The boy kept grabbing, kept putting his
Hands all over me and saying — one way or
Another: “mine,” and I didn’t have the
Words at first, nor then the steel, then
The will to stop him. I let it all
Roll downhill, the both of us
Tumbling over the earth and
Each other and he still grasping at
Whatever he could with I unable to
See the sense in it. And we skidded
Like Buttercup and Wesley
Over course dry grass into the
Last fold of the hillside, and that
Was the end of it all, the end of
Moving in any direction, of needing
Anything but to
Lie on our bruises, and
Gaze at clouds made
Whole by the wind until our
Breaths returned and I noticed the
Feel of his fingertips just barely
Against my own and I could then
Move toward him just enough
So he could hear me agree:
“Yours.”

photo “mine” by Grevel, on Flickr


No man is an Island, intire of it selfe;

Every man is a peece of the Continent, a part of the maine;

If a Clod bee washed away by the Sea, Europe is the lesse, as well as if a Promontorie were, as well as if a Mannor of thy friends or of thine owne were;

Any mans death diminishes me, because I am involved in Mankinde;

And therefore never send to know for whom the bell tolls;

It tolls for thee.

— John Donne
‘Meditation XVII’ from
Devotions upon Emergent Occasions

Out the car my foot hit the cement at exactly
Noon, exactly the moment the bell tolled
The bell hitting me close by yet, I ignored her,

Until she shouted and roared, until she leapt
High; I ignored her until the occasion
Emerges and so that I had to beat back the waves.
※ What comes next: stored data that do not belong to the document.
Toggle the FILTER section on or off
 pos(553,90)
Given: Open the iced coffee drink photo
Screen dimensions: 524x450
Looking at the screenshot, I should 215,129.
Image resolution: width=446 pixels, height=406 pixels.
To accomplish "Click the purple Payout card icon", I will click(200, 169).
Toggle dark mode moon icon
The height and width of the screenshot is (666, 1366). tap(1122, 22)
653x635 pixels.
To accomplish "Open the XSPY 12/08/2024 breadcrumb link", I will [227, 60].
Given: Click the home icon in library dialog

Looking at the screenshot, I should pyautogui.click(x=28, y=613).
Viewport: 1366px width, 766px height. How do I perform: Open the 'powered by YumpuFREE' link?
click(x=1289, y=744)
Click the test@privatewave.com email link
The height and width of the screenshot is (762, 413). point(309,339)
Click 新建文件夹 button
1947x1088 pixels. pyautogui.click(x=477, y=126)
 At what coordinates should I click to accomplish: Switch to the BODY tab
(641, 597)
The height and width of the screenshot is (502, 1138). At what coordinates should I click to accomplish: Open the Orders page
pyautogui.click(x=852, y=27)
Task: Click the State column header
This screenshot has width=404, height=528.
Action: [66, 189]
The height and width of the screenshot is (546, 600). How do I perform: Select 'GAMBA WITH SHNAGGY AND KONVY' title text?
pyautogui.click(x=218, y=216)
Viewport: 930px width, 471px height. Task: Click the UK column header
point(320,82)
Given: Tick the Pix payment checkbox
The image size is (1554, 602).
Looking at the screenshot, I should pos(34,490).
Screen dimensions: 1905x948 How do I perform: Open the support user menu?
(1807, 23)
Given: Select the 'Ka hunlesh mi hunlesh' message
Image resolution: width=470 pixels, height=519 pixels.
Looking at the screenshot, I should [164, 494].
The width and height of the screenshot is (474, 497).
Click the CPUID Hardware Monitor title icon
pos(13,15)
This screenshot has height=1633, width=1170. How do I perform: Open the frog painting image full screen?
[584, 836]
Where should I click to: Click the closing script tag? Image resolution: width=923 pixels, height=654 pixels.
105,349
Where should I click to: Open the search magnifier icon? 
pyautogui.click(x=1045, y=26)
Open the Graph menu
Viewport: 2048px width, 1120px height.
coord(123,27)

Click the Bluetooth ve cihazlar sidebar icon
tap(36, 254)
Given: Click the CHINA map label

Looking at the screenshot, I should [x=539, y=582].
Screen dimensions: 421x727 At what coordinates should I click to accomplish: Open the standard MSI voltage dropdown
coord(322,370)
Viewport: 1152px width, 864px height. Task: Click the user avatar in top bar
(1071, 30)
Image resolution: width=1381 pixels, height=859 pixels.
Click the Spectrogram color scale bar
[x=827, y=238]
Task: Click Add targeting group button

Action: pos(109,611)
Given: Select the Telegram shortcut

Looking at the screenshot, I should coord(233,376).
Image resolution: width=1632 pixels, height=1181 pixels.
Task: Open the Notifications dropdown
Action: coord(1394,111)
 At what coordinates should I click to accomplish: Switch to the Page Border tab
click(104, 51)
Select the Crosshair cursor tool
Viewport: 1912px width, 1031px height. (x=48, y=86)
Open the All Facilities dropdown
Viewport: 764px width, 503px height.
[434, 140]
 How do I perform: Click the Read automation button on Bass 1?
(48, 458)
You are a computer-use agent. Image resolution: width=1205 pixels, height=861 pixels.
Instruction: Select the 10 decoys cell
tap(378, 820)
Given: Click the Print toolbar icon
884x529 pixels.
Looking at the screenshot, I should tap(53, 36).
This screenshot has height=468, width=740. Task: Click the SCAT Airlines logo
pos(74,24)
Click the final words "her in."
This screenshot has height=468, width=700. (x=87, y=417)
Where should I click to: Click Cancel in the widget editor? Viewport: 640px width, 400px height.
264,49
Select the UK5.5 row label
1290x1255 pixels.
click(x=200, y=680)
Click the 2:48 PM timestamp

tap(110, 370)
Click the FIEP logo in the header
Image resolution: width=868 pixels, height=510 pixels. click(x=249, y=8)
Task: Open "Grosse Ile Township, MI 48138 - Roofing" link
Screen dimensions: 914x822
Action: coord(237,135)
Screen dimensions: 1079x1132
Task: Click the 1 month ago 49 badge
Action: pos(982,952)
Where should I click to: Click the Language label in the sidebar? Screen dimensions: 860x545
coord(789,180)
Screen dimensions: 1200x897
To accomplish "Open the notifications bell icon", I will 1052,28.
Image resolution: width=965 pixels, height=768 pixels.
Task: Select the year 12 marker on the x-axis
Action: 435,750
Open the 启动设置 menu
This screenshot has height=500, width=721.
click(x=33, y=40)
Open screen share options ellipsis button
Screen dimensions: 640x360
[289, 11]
How true, I learn; one can never unring the bell.
No. Unsell your filthy body you
Holy whore, just see if you can.

Wring out my sweet, soaking dishrag and
Twist her with your might and she will
Only be more ragged and limp.

The day presses on into isolotary comfort of night.
Dinner bells gone cold.
Faberware stands hard up and dried in racks.

I am diminished. One foot on the cement
Clod floating away from the
Maine land, all’s quiet, except the ringing in my ears.